Smith thought and thought as he stared and could think of nothing to do about it. The problem was one of the few that he had never considered and debated within himself. If it had been a cop he would have acted; if it had been any human being he would have acted, but this—
He could think of nothing more logical to do than to lie down, pull the hood across his face, and go to sleep.
He woke in an underground chamber big enough for half a dozen men.
It was egg-shaped and cool, illuminated by sunlight red-filtered through the top half. He touched the red-lit surface and found it to be composed of glass marbles cemented together with a translucent plastic. The marbles he knew; the red desert was full of them, wind-polished against each other for millennia, rarely perfectly round, as all of these were. They had been most carefully collected. The bottom half of the egg-shaped cave was a mosaic of flatter, opaque pebbles, cemented with the same plastic.
Smith found himself thinking clear, dry, level thoughts. The posse was gone and he was sane and there had been a native and this must be the native's burrow. He had been cached there as food, of course, so he would kill the native and possibly drink its body fluids, for his canteen had been empty for a long time. He drew a knife and wondered how to kill, his eyes on the dark circle which led from the burrow to the surface.
Silently the dark circle was filled with the tangled appendages of the creature, and in the midst of the appendages was, insanely, a Standard Transport Corporation five-liter can.
The STC monogram had been worn down, but was unmistakable. The can had heft to it.
Water? The creature seemed to hold it out. He reached into the tangle and the can was smoothly released to him. The catch flipped up and he drank flat, distilled water in great gulps.
He felt that he bulged with the stuff when he stopped, and knew the first uneasy intimations of inevitable cramp. The native was not moving, but something that could have been an eye turned on him.
"Salt?" asked Smith, his voice thin in the thin air. "I need salt with water."
The thing rubbed two appendages together and he saw a drop of amber exude and spread on them. It was, he realized a moment later, rosining the bow, for the appendages drew across each other and he heard a whining, vibrating cricket-voice say: "S-s-z-z-aw-w?"
"Salt," said Smith.
It did better the next time. The amber drop spread, and—"S-z-aw-t?"
was sounded, with a little tap of the bow for the final phoneme.
It vanished, and Smith leaned back with the cramps beginning. His stomach convulsed and he lost the water he had drunk. It seeped without a trace into the floor. He doubled up and groaned—once. The groan had not eased him in body or mind; he would groan no more but let the cramps run their course.
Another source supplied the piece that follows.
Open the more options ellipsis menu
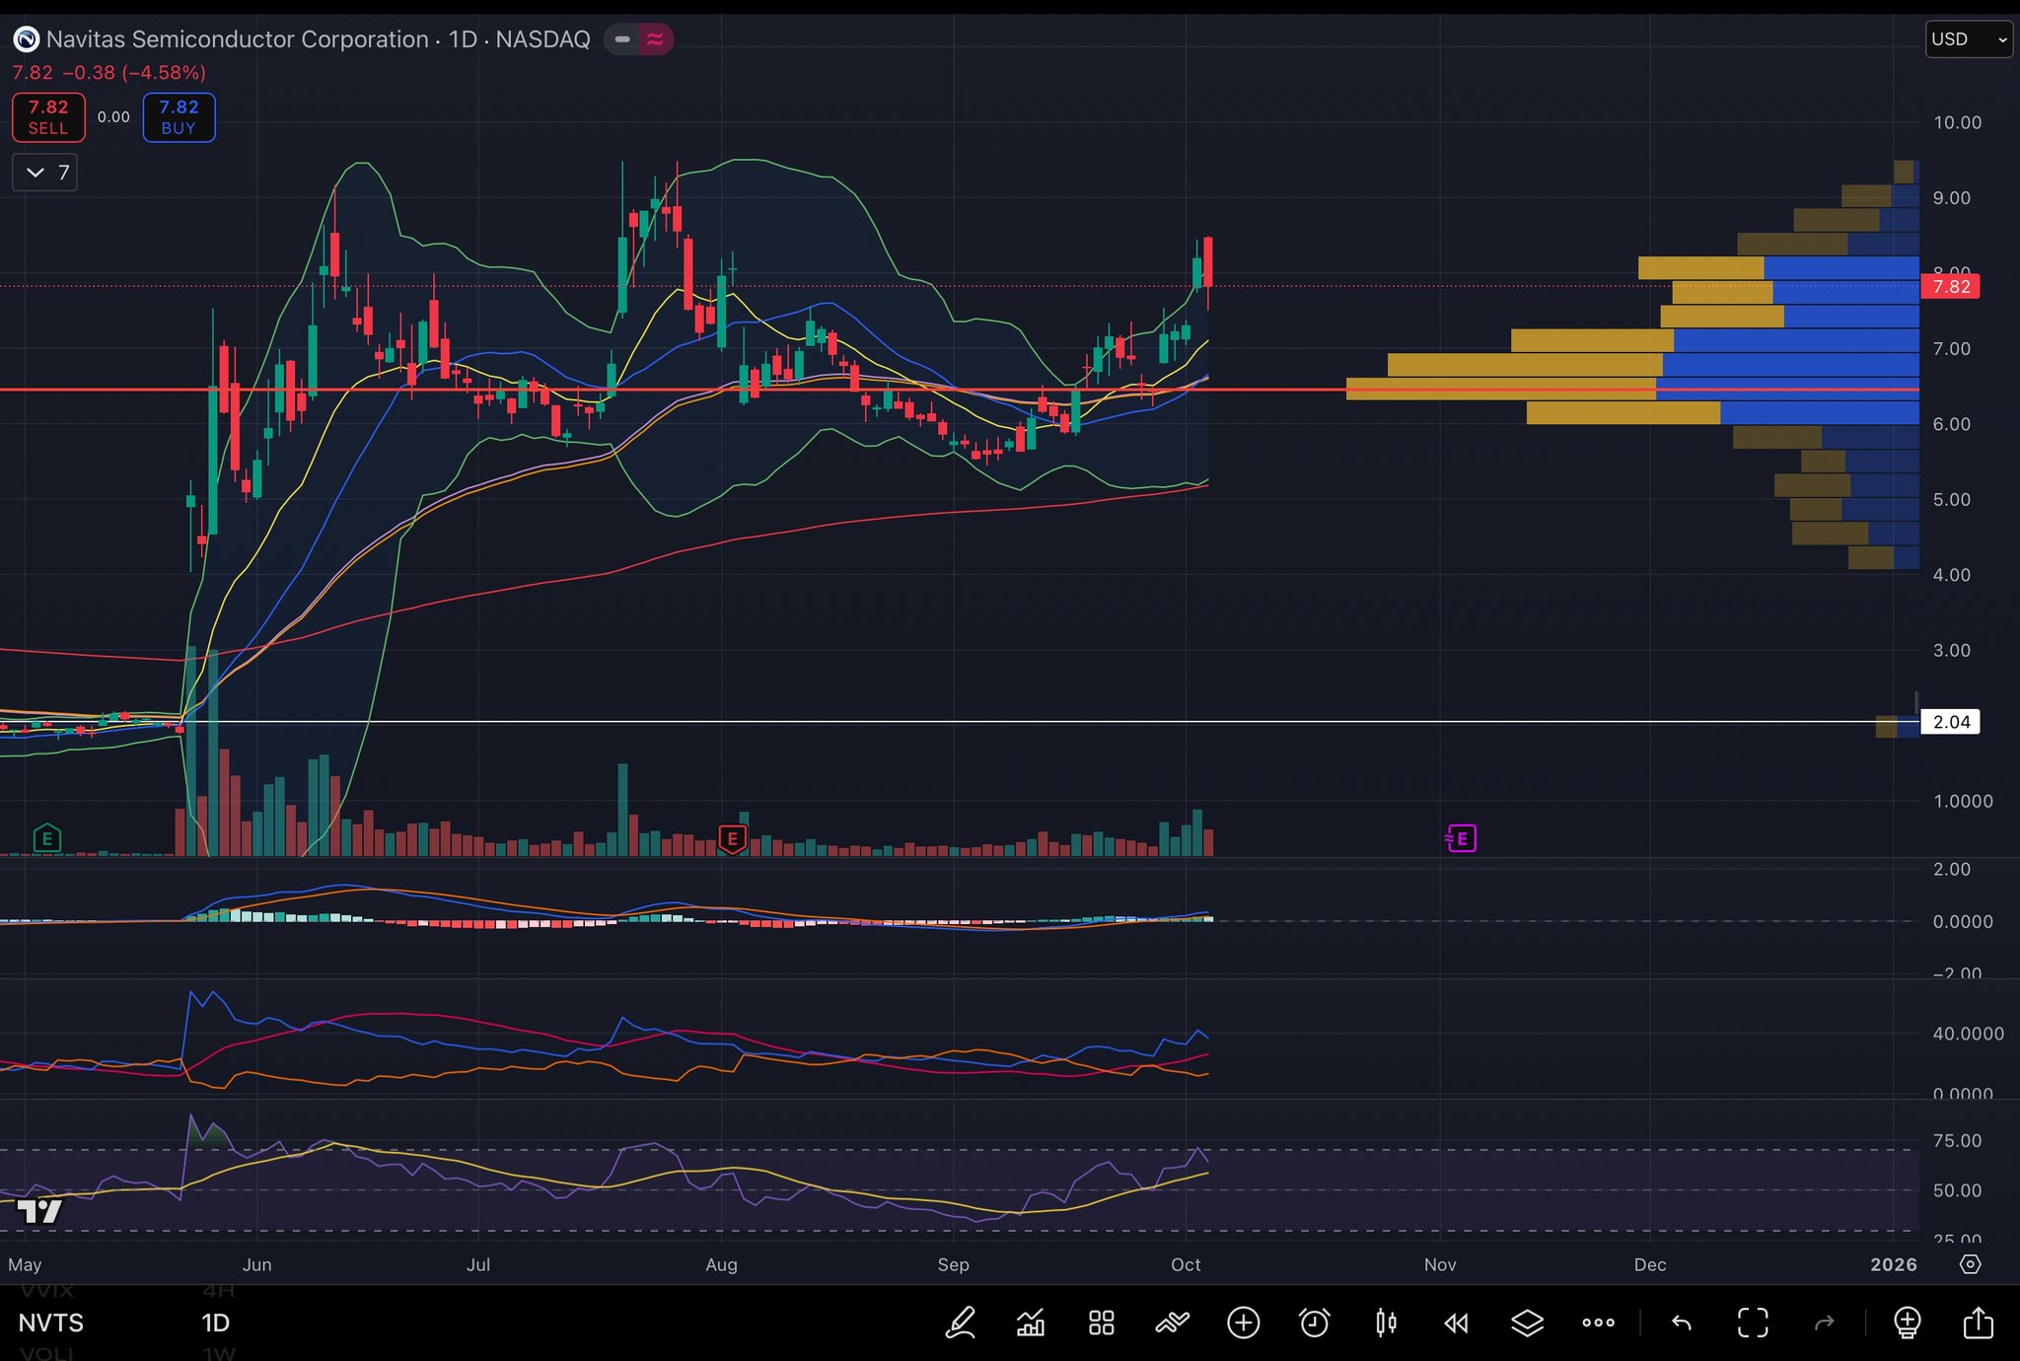1598,1323
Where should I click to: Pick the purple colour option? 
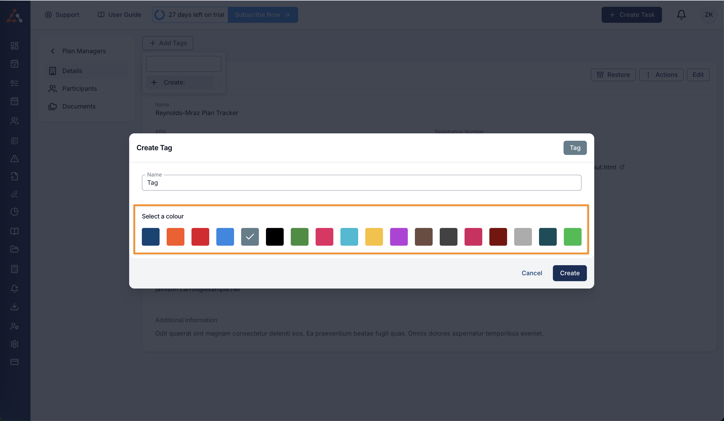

Nothing but what is useful had always been his tacit motto. There had not been a false step in the episode of Amy. When Square-Jaw had been disposed of, Smith had waited until her father, perhaps worldly enough to know his game, certain at all events not to like the way he played it, left on one of his regular inspection trips. He had been formally introduced to her by a mutual friend who owed money to a dangerous man in the Quarter, but who had not yet been found out by the tight little clique that thought it ruled the commercial world of that planet.
With precision he had initiated her into the Open Quarter by such easy stages that at no one point could she ever suddenly realize that she was in it or the gray eyes ever fill with shock. Smith had, unknown to her, disposed of some of her friends, chosen other new ones, stage-managed entire days for her, gently forcing opinions and attitudes, insistent, withdrawing at the slightest token of counter-pressure, always urging again when the counter-pressure relaxed.
The night she had taken Optol had been prepared for by a magazine article—notorious in the profession as a whitewash—a chance conversation in which chance did not figure at all, a televised lecture on addiction, and a trip to an Optol joint at which everybody had been gay and healthy. On the second visit, Amy had pleaded for the stuff—just out of curiosity, of course, and he had reluctantly called the unfrocked medic, who injected the gray eyes with the oil.